However, a systematic framework that integrates spatiotemporal data fusion, multidimensional data quality control, psychoacoustic feature extraction, and dimensionality reduction visualization within a continuous aircraft noise monitoring pipeline has not been established. Existing sensor-based monitoring studies primarily focus on energy-level acquisition and event detection, without extending the processing chain to include perceptual descriptors [
33]. Conversely, psychoacoustic studies of aircraft noise typically operate on curated laboratory recordings or small-sample field measurements, without addressing the data reliability challenges inherent in continuous operational environments—such as multi-aircraft interference, ADS-B trajectory ambiguity, and environmental outlier contamination. Furthermore, existing research has not systematically examined the decoupling between aircraft physical design parameters (e.g., bypass ratio, maximum thrust, fan diameter) and perceptual feature dimensions under real monitoring conditions, leaving unexplained why aircraft noise events with similar energy levels can exhibit markedly different spectral and perceptual characteristics.
To address the limitations of conventional energy-based indicators in resolving the spectral–temporal structure of aircraft noise, this study proposes a continuous monitoring-oriented sound quality analysis pipeline built upon long-term, real-world airport data.

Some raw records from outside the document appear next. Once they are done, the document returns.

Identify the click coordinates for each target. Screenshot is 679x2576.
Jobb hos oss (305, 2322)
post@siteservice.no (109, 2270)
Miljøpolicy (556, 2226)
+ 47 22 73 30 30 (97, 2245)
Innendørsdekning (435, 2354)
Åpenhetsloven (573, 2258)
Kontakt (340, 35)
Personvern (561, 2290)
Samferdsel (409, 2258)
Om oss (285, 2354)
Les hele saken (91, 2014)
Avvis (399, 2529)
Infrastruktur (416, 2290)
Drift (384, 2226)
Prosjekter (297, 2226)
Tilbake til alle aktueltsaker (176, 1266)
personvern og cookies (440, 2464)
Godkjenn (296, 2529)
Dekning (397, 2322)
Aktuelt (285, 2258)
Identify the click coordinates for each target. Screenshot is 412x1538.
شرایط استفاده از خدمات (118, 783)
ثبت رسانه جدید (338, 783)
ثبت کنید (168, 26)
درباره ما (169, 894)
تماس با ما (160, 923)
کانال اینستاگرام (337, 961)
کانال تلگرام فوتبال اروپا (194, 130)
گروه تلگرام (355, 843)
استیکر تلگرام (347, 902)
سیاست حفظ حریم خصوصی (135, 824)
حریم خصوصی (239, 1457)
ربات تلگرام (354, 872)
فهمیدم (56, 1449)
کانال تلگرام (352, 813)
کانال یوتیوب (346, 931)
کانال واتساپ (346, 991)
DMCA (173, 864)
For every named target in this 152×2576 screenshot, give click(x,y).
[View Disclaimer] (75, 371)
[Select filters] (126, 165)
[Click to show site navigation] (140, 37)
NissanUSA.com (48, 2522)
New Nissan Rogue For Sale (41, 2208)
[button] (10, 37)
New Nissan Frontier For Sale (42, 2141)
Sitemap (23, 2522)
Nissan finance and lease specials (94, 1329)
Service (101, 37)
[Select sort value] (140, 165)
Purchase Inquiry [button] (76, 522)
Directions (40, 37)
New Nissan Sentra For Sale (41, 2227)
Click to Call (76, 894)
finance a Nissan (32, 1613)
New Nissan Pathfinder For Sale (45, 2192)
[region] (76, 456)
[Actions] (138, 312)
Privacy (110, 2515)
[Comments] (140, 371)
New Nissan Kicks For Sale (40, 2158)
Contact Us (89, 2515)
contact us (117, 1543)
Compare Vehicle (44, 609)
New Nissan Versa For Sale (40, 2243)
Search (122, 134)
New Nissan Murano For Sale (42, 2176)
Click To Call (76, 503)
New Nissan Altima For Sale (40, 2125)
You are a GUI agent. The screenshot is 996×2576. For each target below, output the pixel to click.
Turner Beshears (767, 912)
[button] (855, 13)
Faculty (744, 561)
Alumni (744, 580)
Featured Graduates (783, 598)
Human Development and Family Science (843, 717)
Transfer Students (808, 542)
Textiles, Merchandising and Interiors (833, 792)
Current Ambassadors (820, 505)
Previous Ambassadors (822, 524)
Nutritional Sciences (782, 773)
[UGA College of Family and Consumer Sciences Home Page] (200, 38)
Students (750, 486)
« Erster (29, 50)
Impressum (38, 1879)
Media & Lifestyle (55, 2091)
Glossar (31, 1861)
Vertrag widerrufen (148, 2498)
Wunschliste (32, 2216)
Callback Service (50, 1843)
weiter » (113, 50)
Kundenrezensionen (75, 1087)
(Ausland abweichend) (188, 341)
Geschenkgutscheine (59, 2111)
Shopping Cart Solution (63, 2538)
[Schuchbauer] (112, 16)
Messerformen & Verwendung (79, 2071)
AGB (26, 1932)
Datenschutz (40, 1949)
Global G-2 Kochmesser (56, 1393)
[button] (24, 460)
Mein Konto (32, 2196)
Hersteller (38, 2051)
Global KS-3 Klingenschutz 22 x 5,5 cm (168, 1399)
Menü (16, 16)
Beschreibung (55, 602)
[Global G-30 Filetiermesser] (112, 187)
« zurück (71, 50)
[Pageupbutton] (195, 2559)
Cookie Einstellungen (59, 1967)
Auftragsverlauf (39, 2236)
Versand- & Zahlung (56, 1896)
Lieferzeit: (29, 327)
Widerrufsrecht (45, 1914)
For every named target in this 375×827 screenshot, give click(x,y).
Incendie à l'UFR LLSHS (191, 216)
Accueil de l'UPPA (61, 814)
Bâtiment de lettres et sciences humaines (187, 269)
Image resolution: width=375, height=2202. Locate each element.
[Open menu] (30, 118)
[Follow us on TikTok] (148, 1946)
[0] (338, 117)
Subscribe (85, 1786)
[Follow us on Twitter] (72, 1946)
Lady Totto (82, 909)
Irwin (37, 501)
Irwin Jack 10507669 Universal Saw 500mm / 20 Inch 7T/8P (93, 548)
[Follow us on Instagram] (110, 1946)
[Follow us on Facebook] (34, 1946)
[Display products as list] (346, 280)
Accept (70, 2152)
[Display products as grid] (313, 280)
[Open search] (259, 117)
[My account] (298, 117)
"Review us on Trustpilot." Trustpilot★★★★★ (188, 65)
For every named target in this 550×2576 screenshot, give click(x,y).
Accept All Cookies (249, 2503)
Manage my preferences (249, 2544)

Unlike previous psychoacoustic aircraft studies that primarily relied on laboratory recordings or short-term controlled field measurements, the proposed framework is specifically designed for unattended operational monitoring environments. To ensure methodological robustness under real-world conditions, a spatiotemporal association strategy integrating time-window alignment and spatial vector consistency verification is developed to link acoustic events with ADS-B flight trajectories. In contrast to conventional threshold-based event detection approaches, the proposed cascaded screening mechanism jointly evaluates acoustic features and trajectory plausibility, reducing multi-aircraft interference and environmental contamination prior to perceptual feature extraction.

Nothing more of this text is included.